FIRST MINISTER NICOLA STURGEON will today (Monday 14 December) confront David Cameron with Scotland’s opposition to the anti-Trade Union Bill.

Though the meeting’s official purpose is to allow for direct talks over devolution and the Smith Commission proposals, a confrontation over measures to restrict trade unionism in Scotland are now expected to feature in proceedings.

Sturgeon announced that she would confront Cameron over the issue of the Trade Union Bill during a rally at the Glasgow Royal Concert Hall on Thursday (10 December), where she spoke alongside Labour leader Jeremy Corbyn for the first time.

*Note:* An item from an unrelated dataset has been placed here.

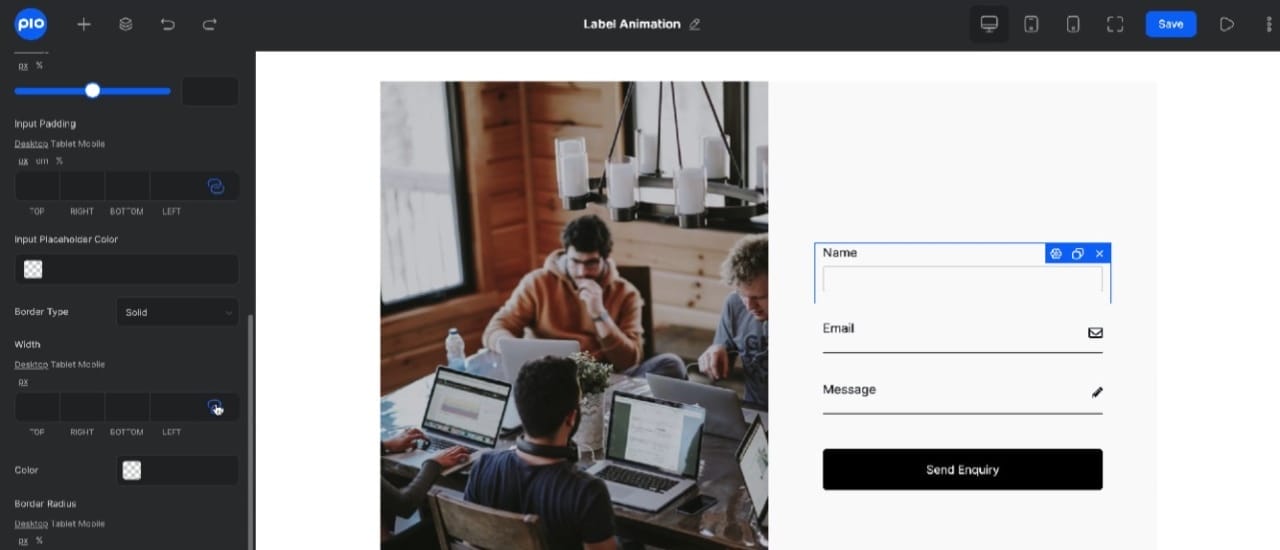
Task: Select Mobile tab under border Width
Action: click(92, 365)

At the STUC organised event she said: “I’m going to meet the Prime Minister in Downing Street next week and will take the message from here that Scotland opposes your anti-trade union bill.”

Quoted in The Herald ahead of her meeting with Cameron she said: “There is clear opposition across Scottish society and across the Scottish Parliament to this damaging piece of legislation.

“The number of days lost to strike action have been reduced in Scotland by 84 per cent through partnership working, not by slapping sanctions on workers.

“To impose this bill on Scotland would be an unacceptable step and I will make that clear to the prime minister.”

The meeting follows a decision by the Scottish Parliament’s presiding officer not to grant a legislative consent memorandum allowing Scotland to evade the new anti-union legislation.

The bill contains a number of new restrictions on trade union activity including measures to prevent union members from funding their unions through their wages, new powers for investigating and penalising trade union activity, and new restrictions on striking and picketing.

The meeting will also discuss a range of matters related to the devolution of powers to Scotland. Sturgeon is expected to raise concerns over changes to funding mechanisms for the Scottish parliament, which if improperly re-organised during further devolution could see Scotland lose hundreds of millions of pound in public money.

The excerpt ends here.